Amazon to create 2,500 UK jobs
- 22 January 2016
- From the section Business
Amazon says it will take on 2,500 new permanent staff in the UK this year, bringing its total number of UK employees to 14,000.
The online retailer will also create thousands more jobs elsewhere in Europe.
It is investing to expand its European operations, including its warehouses, known as fulfilment centres.
The company currently employs 40,000 people in Europe and last year created 10,000 jobs.
It says it has invested more than €15bn (£11.5bn) on European infrastructure and operations since 2010, with £4.6bn in the UK.
Amazon said the jobs would be added across its business operations in the UK.
These include posts at its new London head office, which is under construction, and at three research and development centres, in Cambridge, Edinburgh and London, as well as at a customer service centre in Edinburgh.
It will also be hiring people for its 10 warehouses and its new fashion photography studio in London. The new Amazon Web Services data centres, due to launch next year, will also need new staff as will local delivery centres.

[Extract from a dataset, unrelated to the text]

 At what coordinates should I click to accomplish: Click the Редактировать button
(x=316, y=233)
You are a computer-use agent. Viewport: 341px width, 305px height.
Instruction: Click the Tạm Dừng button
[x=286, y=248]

"Britain has a world-class tech sector with a reputation for innovation and excellence," said Amazon UK's managing director, Christopher North.

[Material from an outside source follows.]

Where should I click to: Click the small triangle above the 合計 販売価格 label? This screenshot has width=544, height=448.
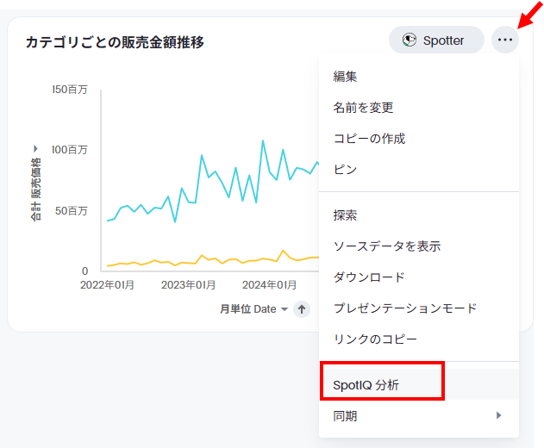pos(35,148)
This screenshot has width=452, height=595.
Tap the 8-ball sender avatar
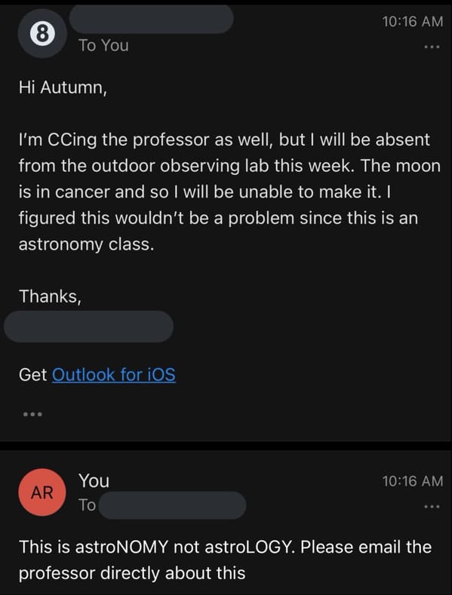(42, 34)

"These new jobs we are creating up and down the country are testament to the quality of the workforce in the UK and our confidence in its economy, which we are proud to support through our continued investments," he said.

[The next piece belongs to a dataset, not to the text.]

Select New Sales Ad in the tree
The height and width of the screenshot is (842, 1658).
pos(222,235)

Analysis: BBC technology correspondent, Rory Cellan-Jones
Amazon first arrived in the UK in 1998, buying a local online book retailer to get into the market.
Since then it has marched remorselessly into all kinds of retailing and other services, and this latest announcement signals that its desire for growth has not been sated.
Many of the jobs will be in the vast warehouses which sort and dispatch goods, but the firm is keen to stress that there are also highly skilled research and development posts.
In the Cambridge R&D centre, work will expand on projects like the voice recognition behind the Echo speaker - perhaps soon to arrive in the UK.
London will be the focus for Amazon's Prime Video service and its battle with Netflix.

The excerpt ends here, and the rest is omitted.